Published on: 07-May-2017

The UASA issued a study on tender offering in Arab capital markets. The study was prepared by the working team entrusted with implementing some of the UASA strategic plan tasks for the years 2016-2020. The team was consisted of six members including Jordan Securities Commission, Securities and Commodities Authority of UAE, Saudi Capital Market Authority, Syrian Commission on financial markets and securities, Oman Capital Market Authority, and the Egyptian Financial Supervisory Authority in cooperation with the UASA General Secretariat. The study was based on a survey that was circulated among the UASA’s members to identify legislative and regulatory structure for organizing tender offering in the Arab financial markets and their role in stabilizing financial markets and protecting investors’ minority rights. The study aimed to highlight the current situation of various organizations of the member countries of the Union through a comparative study between the organizations of those countries. The UASA Board adopted the guideline during its eleventh annual meeting held in Tunis earlier this year.

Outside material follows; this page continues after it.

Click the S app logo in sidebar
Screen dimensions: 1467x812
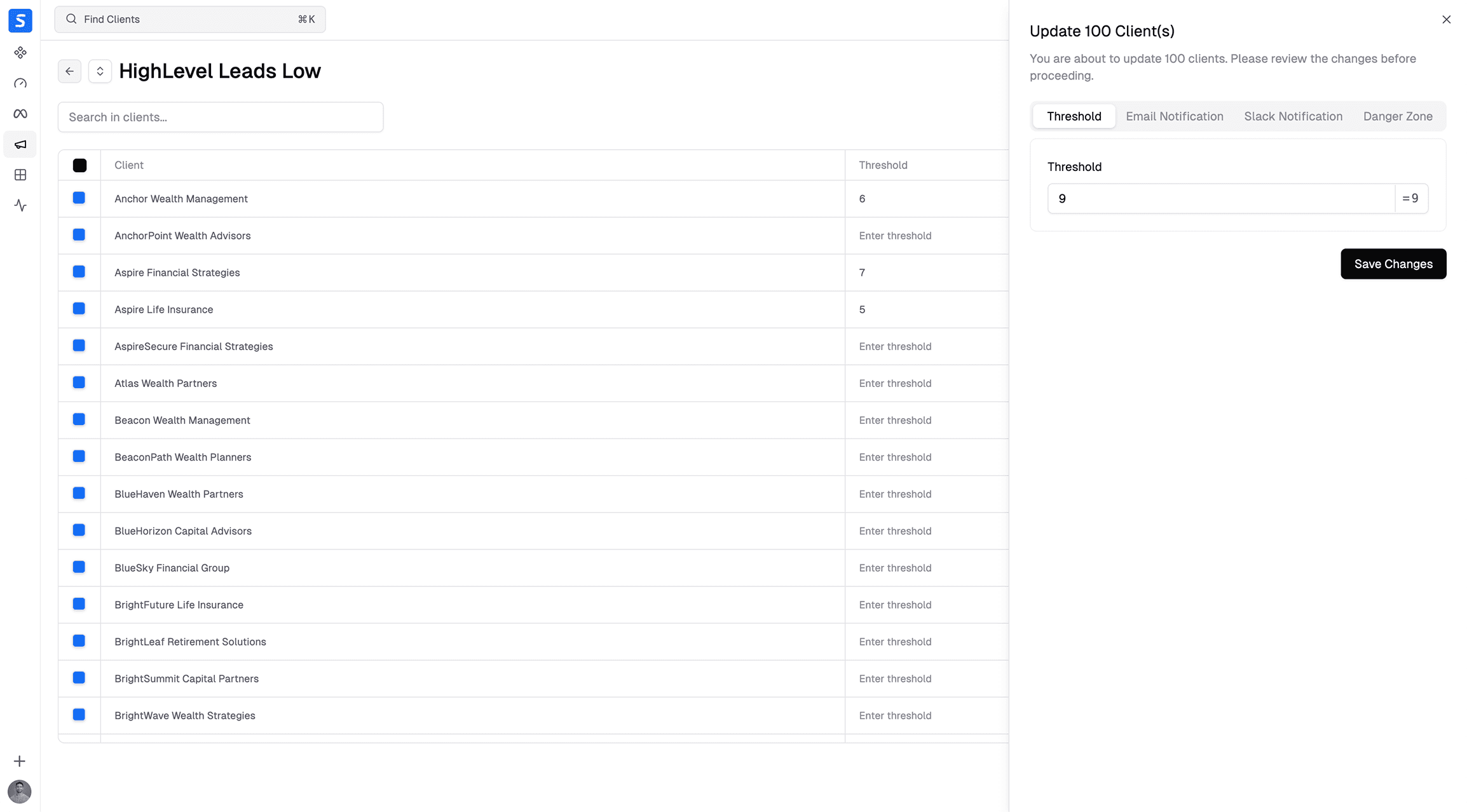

The study included a number of international experiences on tender offering including the United States and the European Union, as well as a comparison on similarities and differences between the regulatory authorities of Hong Kong, Singapore, Britain and the United States of America in this field. The study discussed the practices of tender offering of UASA member countries, especially with regard to the regulatory framework governing these offers with the intention of acquisition. The study also reviewed the obstacles facing the Arab countries in applying the tender offering provisions, and included a proposal for the most fundamental pillars of tender offering regulations, which can be taken into account when developing regulatory systems related to tender offering in the stock market. The concerned authorities may use all or some of the contents as appropriate to their legislation and the nature of their markets.